Riding up past Kielder Water the road is wide and lined with huge trees towering over you. It's a little like riding a bicycle through downtown Manhattan! Heading out past Bakethin reservoir (at the north of Kielder Water) you're taken along a little winding road up into the borders of Scotland again and then into Scotland. There are a few sheep around in this part of the world and seem to be pretty confused by a bicycle coming past so just as I was heading to the Scottish border a couple of sheep in the road started sprinting off through the border! So I'd accidentally chased two sheep into a different country! When I passed them I told them to go back though.
This part of the route was directly into a headwind. I'd decided I would loop around anti-clockwise so I'd benefit from the tailwind on the return leg (and the outward leg is a little more sheltered anyway) but the headwind all the way down and past the Scottish town of Newcastleton was phenomenal. Spending hours cranking into a headwind really isn't a huge amount of fun and sometimes a bit dispiriting when you reach a downhill section only to still have to pick a low gear and pedal hard to get down it. But soon I turned off back to Gilsland and Greenhead and entered Cumbria. At this stage I had completed the Festive 500 distance so a small 'fist clench' was my celebration. My 'reward' for completing the distance was an approximately 1km, 1:10 hillclimb out of a valley. Seemed appropriate.

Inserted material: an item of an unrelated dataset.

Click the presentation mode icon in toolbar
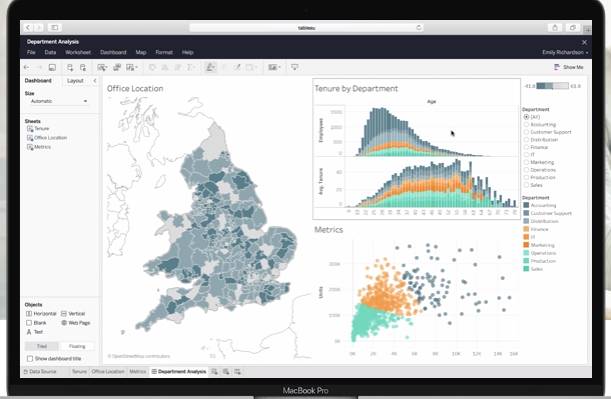This screenshot has height=399, width=611. tap(295, 67)
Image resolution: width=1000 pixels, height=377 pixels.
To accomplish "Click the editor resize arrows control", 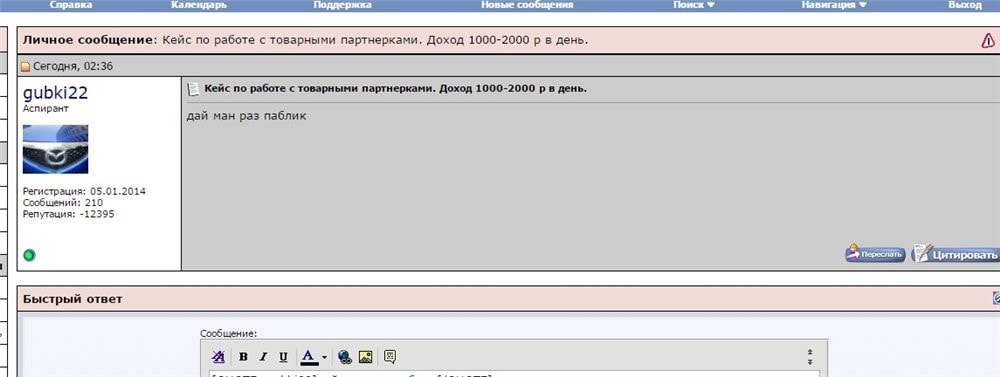I will (809, 357).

The remainder of the ride was gritting my teeth and grinding up and down the hills back across Northumberland and towards Wark. It was at this stage, around 110km, that I had a few tears but soon felt a lot better and got on with the task of riding my bicycle. I had to push the recurring thought out of my head that I kept having: "What if I get a puncture now?" went around my head. Although I had enough spares to fix a puncture, it would have been pretty crushing to have to stop by the side of the road in the dark and rain to fix a blow-out. But thankfully this didn't happen and I made good progress back to the car. In fact the hill outside Greenhead was a proper killer but soon I was back in Northumberland National Park and counting off the miles. I didn't check my computer for my milage for about 30km as it became just all about turning the pedals and making progress. It didn't really help too much that I couldn't really see too well either as it was getting a bit dark, but I could see enough to ride safely and was pretty happy.
Riding back through the National Park I passed Housesteads Roman Fort which was an auxiliary fort on Hadrian's Wall. In fact this was the closest I'd been to Hadrian's Wall during my rides this week, spending the rest of my time in the more northern 'wild lands'. Although there was a more northerly Roman Wall; the Antonine Wall through what is now the centre of Scotland although this wall was abandoned after only 20 years when they moved down to the more southerly Hadrian's Wall.
Seeing the sign; 'Wark 5' was fantastic and rolling down the last few hills to the finish was a real relief. Arriving back at the car I was absolutely soaking wet but thanks to my decent cycling clothes I wasn't too cold; although I took the front wheel off and threw my bike in the back of the car and leapt inside to get out of the wind, turning on the heater to get some warmth through me. In fact I drove a few miles back, still wearing my bike gear, before I was warm enough to stop and change into some dry clothes.